▸ **Consignes**:
• A. D'après le texte sur le déshéritement des enfants, que veut éradiquer la Fondation Bill et Melinda Gates ?
• B. Poursuivez, s'il vous plaît, le texte sur le déshéritement des enfants après sa dernière phrase.

**** Texte fourni

Déshériter ses enfants : quelques considérations éthiques
Par Thomas Tartakover
En Europe, il est difficile moralement de déshériter ses enfants et ceux-ci ne comprennent pas que cela puisse leur arriver. Aux Etats-Unis, les industriels américains multimilliardaires les plus célèbres ont presque tous déshérités (en grande partie) leurs enfants pour faire don de leur fortune à des fondations philanthropiques, en appliquant un pur libéralisme et considérant que chacun est maître de sa vie. Mais surtout, c’est la culture du travail qui prime aux Etats-Unis, dans l’esprit des self-made-men. Bill Gates a fait sa fortune par son génie, son travail et il ne tolérerait pas de voir ses enfants tomber dans la paresse. Warren Buffet a fait exactement la même chose, de même que Michael Bloomberg, Ted Turner, George Lucas, et Sting, parmi bien d’autres [1]. Non seulement on peut constater que la culture des œuvres fonctionne à merveille de nos jours aux Etats-Unis, mais surtout, que ces hommes d’affaires ne font pas ça pour leur image ; ce n’est pas du marketing car ils veulent véritablement faire de la philanthropie pour aider le monde à s’améliorer. La Fondation Bill et Melinda Gates veut éradiquer le paludisme ; nous sommes passés des œuvres pour avoir une preuve de son salut à une culture des œuvres pour sincèrement faire le bien, et ceci grâce à Bill Gates. Cela existait, certes, avant Bill Gates. Les banquiers privés genevois ont toujours fait des dons (très discrètement) et leur personnel était tenu de respecter une totale discrétion sur ce point, même à l’époque où les banques genevoises étaient critiquées en raison du secret bancaire et du blanchiment d’argent. Si les banques avaient communiqué sur leurs dons, on peut se demander si elles auraient été aussi critiquées. Mais pour elles, il était plus important d’être discrètes sur ce point, ce qui a toujours pu paraître étonnant et contre-productif, surtout au début du XXIe siècle à l’heure de la communication à outrance.
Pour en revenir à Bill Gates et à la philanthropie américaine, j’ai écrit que c’était « grâce à lui » que ce mouvement avait été lancé aux Etats-Unis. Warren Buffett a déclaré : « I want to give my kids just enough so that they would feel that they could do anything, but not so much that they would feel like doing nothing » [2]. Il faut dire que grâce à l’extraordinaire capacité de voyager partout rapidement, ces philanthropes modernes n’hésitent plus à aller voir sur place, dans les pays pauvres, la misère qui règne là-bas. Et c’est une des raisons pour lesquelles ils ne peuvent plus accepter de voir leurs enfants hériter d’immenses fortunes sans travailler. Une autre raison, que j’ai déjà mentionnée plus haut, est que Buffett, Gates et les autres sont des self-made-men qui, par leur talent et leur travail, ont fait fortune. Sting a déshérité ses six enfants en déclarant : « Je veux que mes enfants travaillent et qu’ils gagnent leur argent au mérite. [3]» Elton John a fait exactement la même chose pour ses deux enfants en invoquant aussi la valeur travail [4]. On le voit, c’est une pratique qui vient du monde anglo-saxon, peu acceptée (voire pas du tout) dans notre vieille Europe beaucoup plus traditionnaliste, « à la papa », où règne une mentalité proche de l’assistanat sur ces questions d’héritage. On pourrait dire que les philanthropes anglo-saxons qui déshéritent leurs enfants appliquent à la lettre la sentence de Dieu dans Genèse 3 ; 17-19 : « C’est dans la peine que tu te nourriras tous les jours de ta vie. (…) A la sueur de ton visage tu mangeras du pain jusqu’à ce que tu retournes au sol (…) [5]. »

********
**** Bloc de données

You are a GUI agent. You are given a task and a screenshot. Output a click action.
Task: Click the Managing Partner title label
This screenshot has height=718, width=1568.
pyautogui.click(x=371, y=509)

********

▸ **Les réponses**:
• A. Le paludisme.

• B.
Mais au juste, de quelle religion se réclame Bill Gates ? Dans une interview accordée au magazine Rolling Stone, il donne la réponse : « The moral systems of religion, I think, are super important. We’ve raised our kids in a religious way; they’ve gone to the Catholic church that Melinda goes to and I participate in. I’ve been very lucky, and therefore I owe it to try and reduce the inequity in the world. And that’s kind of a religious belief. I mean, it’s at least a moral belief. » [6]
Il se réclame donc du catholicisme de son épouse. Peu importe que Michael Bloomberg soit juif ou que Warren Buffett presbytérien mais agnostique[7] car cela démontre que, de nos jours, du capitalisme mondialisé peut émerger une éthique œcuménique.
Enfin, on a vu récemment un milliardaire chinois, Yu Pengnian, donner toute sa fortune à des œuvres caritatives [8] ; il avait connu la pauvreté et ne devait rien à personne. Ce qui tend à démontrer que les ressortissants de pays émergeants commenceront à pratiquer une éthique lorsque leur pays aura atteint un niveau de vie digne économiquement parlant. Mais il faudra attendre encore bien des années avant de voir ce sursaut dans les pays du BRICS prendre une réelle ampleur.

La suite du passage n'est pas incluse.